Il lavoro è stato registrato il 23 e il 24 aprile alla Casa degli Artisti di Milano e le session sono state aperte al pubblico. Che esperienza è stata? Ha cambiato il tuo modo di fare e percepire la musica?
Ho voluto agire in questa direzione perché già mi sentivo proiettato verso tale modo di fare musica, ha catalizzato un processo. Con questo non voglio dire che mi sto avvicinando al genere musicale, quanto più all’attitudine di cercare una cosa viva, concentrarmi più sull’atmosfera e meno sugli estetismi.

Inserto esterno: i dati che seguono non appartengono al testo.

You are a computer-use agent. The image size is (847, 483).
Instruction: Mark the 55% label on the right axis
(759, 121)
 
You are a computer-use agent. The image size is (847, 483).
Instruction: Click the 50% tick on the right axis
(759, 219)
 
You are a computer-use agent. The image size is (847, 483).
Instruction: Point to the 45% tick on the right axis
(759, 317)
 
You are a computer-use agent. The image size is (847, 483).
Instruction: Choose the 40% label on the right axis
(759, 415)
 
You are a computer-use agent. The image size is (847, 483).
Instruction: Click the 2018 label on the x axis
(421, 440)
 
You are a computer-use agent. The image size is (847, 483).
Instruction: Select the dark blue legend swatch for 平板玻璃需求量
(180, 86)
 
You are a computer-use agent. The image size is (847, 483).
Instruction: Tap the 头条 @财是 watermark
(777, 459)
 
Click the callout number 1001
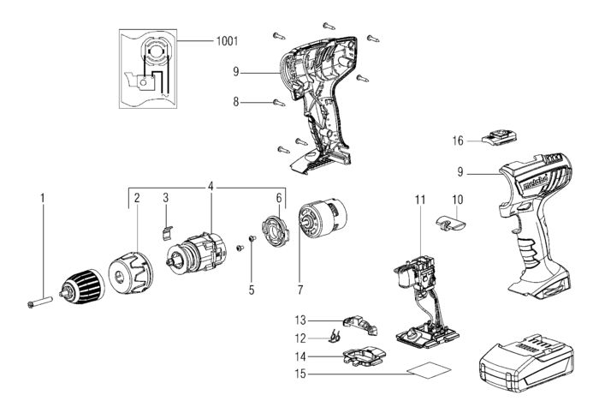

Qual è stato il punto di partenza, il suono che ha dato vita a tutto?
Il primo suono che si sente nel disco: i suoni lunghi. Ho iniziato a esplorare quel mondo perché mi faceva stare bene, mi curavo l’umore. Lasciavo in sottofondo quei suoni anche per una giornata intera, o più, poi ho iniziato a scriverci, ed è lì che è nata l’idea di portare tutto fuori dal mio studio. Sentivo il bisogno di condividere questo momento per quello che era.
Pubblicare un disco che non è un vero disco è un gesto rivoluzionario, secondo te?
“Rivoluzionario” è una parola un po’ troppo carica di significato. Alla base c’era una necessità di condividere qualcosa e di farlo nel modo più semplice. Essere insieme nello stesso momento, nella stessa stanza, con gli stessi ascolti è stato immediato. Poi pubblicarlo è stata una scelta a posteriori, perché ci è piaciuto non tanto il risultato, quanto l’esperienza. Il mio augurio è che arrivi più l’atmosfera che la musica in sé.
Cosa si può fare oggi per portare un cambiamento concreto nel panorama musicale italiano?
Non lo so, non mi viene da pensare così in grande. Ho intorno molte persone con cui faccio musica, o parlo del fare musica, e ho capito che già l’essere parte di un gruppo allargato di persone con valori e ideali condivisi è una fortuna. Dopotutto non possiamo fare poi molto, se non seguire la nostra idea e cercare di non adeguarci a qualcosa che non ci riguarda.
Al termine di questo viaggio, Marco Giudici ha trovato il bivio sicuro? Se sì, di quale si tratta?
Ce ne son tanti. Fare questa cosa lo è stato per me.